Pete and Company. Pete and two other unnamed male reapers were seen in the episode "Unfinished Business". Pete is a police detective and the other two are beat cops. According to Pete, they have nothing but time on their hands as they work in the "Plague Division". Pete and his friends give Rube a hand to break up Daisy's séance scam in the aforementioned episode, getting shot several times by Rube. A humorous conversation about what sort of bullets hurt the most follows.

The Lawn Bowlers. On the deleted scenes section of the First Season DVD (and later shown on Scifi Channel during their run), Mason and George are in a park, and notice several members of the Plague Division involved in a game of lawn bowling. During this scene, Mason explains how reapers are assigned to their division; since the lawn bowlers died of the Plague, they are assigned to the Plague Division. However, they've been out of work for the last 600 years, since no one dies from Plague anymore.
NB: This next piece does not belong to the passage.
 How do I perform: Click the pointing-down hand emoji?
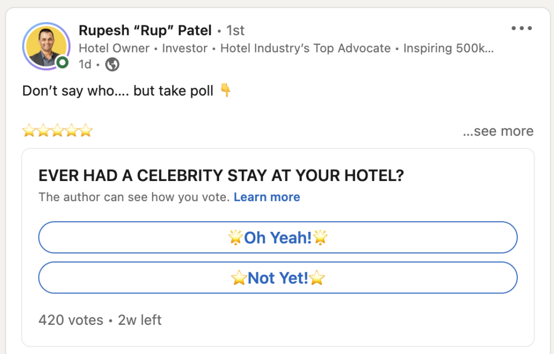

George suggests that some other disease may come up, such as Ebola, when the bowlers notice a squirrel approach a pair of picnickers. Mason tells George they're expressing interest because squirrels were carriers of the Plague and thought if one of the picnickers was bit, there could be a new outbreak.

===The unnamed person===
This nameless, silent individual, seen mostly at the opening and closing of Rube's elevator door, delivers to him the names of those about to die in a manila envelope. In one episode it is seen as an actual shadow, and the envelope only became corporeal when it slid across the threshold of Rube's apartment. This person or being's identity and rank in death's hierarchy have never been revealed. Rube has attempted to coax this person into revealing him/her/itself by cooking it a traditional Italian meal and is usually respectful of its visits, only picking up the envelope after it has walked away from his door. On one occasion, however, Rube followed the shadow toward the elevator, complaining about Angus Cook at Der Waffel Haus, whom Rube had befriended, being on the list. When Betty Rohmer jumped after a soul into the afterlife, Rube left a post-it on the door asking the person, "What happened to her?", though it is unknown if he ever received an answer.

==Animals==

===J.D.===

J.D., d. 2004. One of George's reaps left behind J.D., a Golden Retriever in "A Cook". George agreed to take care of the dog and tried to keep him, but soon passed him on to her family. Reggie decided that J.D. stands for "Just Dog". He seemed fond of Clancy. In "Last Call", he was killed by a car, after Charlie had reaped his soul.

===Mr. Blinky===

J.F. formerly known as Mr. Frog and Mr. Blinky by his original owner, is a yellow frog that belonged to George's first reap, a young girl, and which apparently followed George home. Following the death of J.D., George secretly left the frog with Reggie, who dubbed it J.F. for "Just Frog" and is convinced the frog came from George. The frog, along with other frog imagery, has been used from time to time to symbolize the cycle of life and death, a recurring motif responding to George's tale about the origins of death, from the beginning of the pilot episode.

===Murray===
Murray is Delores Herbig's aging cat. He requires dialysis three times a week, and has bladder problems. Despite the nuisances of his aging, Delores loves him greatly and is distraught in an episode where he falls ill. This is the episode where George first meets Charlie, realizing what he is from the Post-It in his comic book. She warns Delores not to let him touch Murray; Charlie reaps a rabbit instead, telling Delores that he thinks Murray will be just fine.

Murray dies in the Dead Like Me movie, and ashes reported to be his are blasted into space. The urn actually contains the ashes of Cameron Kane; whether it contains Murray's ashes as well is unclear.